I lavoratori Vinyls: “I dirigenti nazionali come fantasmi”
Rotti gli equilibri fra la Cgil locale e nazionale
martedì 9 marzo 2010 11.27Coloro che lottano per conservare il posto di lavoro, anche nel pieno di una crisi che costringe a gesti estremi, sanno riconoscere chi sostiene per davvero la loro battaglia. Adesso lo gridano anche al di là del mare, e la loro richiesta di aiuto viene raccolta dagli organi di stampa nazionali. Senza mezzi termini, i lavoratori della Vinyls di Porto Torres “autoreclusi” all’Asinara, in quella che hanno ribattezzato “l’Isola dei cassintegrati”, criticano apertamente i dirigenti sindacali nazionali della categoria dei chimici, definiti ectoplasmi. Fantasmi calati in Sardegna il 19 ottobre scorso per firmare una sciagurata intesa con Eni, definita dal neoeletto segretario generale della CGIL di Sassari Antonio Rudas “accordo-porcheria”, contro il parere della CGIL territoriale e degli stessi lavoratori in lotta. Gli stessi fantasmi che, a quei lavoratori giunti a un gesto estremo per tenere accesa la speranza, non hanno nemmeno fatto una telefonata.
Al loro fianco c’è la CGIL di Sassari, che continua sulla linea della democrazia rappresentativa. Ecco perché, oggi più che mai, assume un’importanza fondamentale la proposta di modifica dello Statuto nazionale e regionale avanzata a dicembre dalla Camera del Lavoro di Sassari e approvata dal Congresso provinciale, svoltosi il 4 e 5 marzo. Una proposta che mette i lavoratori al centro delle decisioni: nel caso in cui un referendum tra lavoratori e pensionati bocciasse un’intesa o una piattaforma firmata da un dirigente dell’organizzazione, questi deve ritirare immediatamente la sua firma. Se, decorsi quindici giorni, il dirigente sconfessato non avesse provveduto al ritiro, sarebbe da considerarsi immediatamente e irrevocabilmente decaduto da tutti gli incarichi ricoperti in seno alla CGIL.

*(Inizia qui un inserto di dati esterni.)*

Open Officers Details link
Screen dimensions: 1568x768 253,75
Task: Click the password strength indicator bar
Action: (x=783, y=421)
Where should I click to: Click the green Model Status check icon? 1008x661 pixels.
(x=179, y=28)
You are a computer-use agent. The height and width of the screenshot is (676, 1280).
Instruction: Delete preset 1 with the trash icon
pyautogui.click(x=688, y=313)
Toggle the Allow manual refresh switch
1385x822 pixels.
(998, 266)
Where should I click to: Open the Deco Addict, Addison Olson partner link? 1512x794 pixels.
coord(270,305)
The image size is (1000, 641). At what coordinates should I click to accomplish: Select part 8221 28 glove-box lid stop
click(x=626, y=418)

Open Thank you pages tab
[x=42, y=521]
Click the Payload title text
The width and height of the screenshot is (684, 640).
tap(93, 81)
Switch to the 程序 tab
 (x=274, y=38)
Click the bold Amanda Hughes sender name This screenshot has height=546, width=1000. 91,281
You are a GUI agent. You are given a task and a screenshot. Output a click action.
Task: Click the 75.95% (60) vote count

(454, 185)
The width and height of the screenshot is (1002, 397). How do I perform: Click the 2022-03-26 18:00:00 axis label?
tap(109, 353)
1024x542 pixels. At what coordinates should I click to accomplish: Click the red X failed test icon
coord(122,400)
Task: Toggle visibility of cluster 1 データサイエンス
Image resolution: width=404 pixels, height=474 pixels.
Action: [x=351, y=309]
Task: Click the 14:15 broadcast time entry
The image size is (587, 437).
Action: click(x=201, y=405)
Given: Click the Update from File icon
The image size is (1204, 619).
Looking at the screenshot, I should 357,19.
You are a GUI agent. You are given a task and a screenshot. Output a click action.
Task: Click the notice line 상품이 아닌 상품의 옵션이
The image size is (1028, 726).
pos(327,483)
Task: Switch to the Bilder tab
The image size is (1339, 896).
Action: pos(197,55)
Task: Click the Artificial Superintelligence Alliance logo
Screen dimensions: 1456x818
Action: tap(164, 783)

La richiesta di modifica è passata ora al vaglio del Congresso regionale del Sindacato, con l’auspicio che salga ancora di livello arrivando così all’approvazione definitiva a livello nazionale. Perché il più grande Sindacato italiano deve avere come stella polare imprescindibile la democrazia, anche quella interna. Lo chiede la Camera del Lavoro di Sassari, lo chiedono quei lavoratori che all’Asinara dormono nelle celle dell’ex carcere, lontano dalle loro famiglie e dagli affetti. E che lottano non soltanto per il loro posto di lavoro, ma per mantenere viva la speranza della Sardegna del futuro.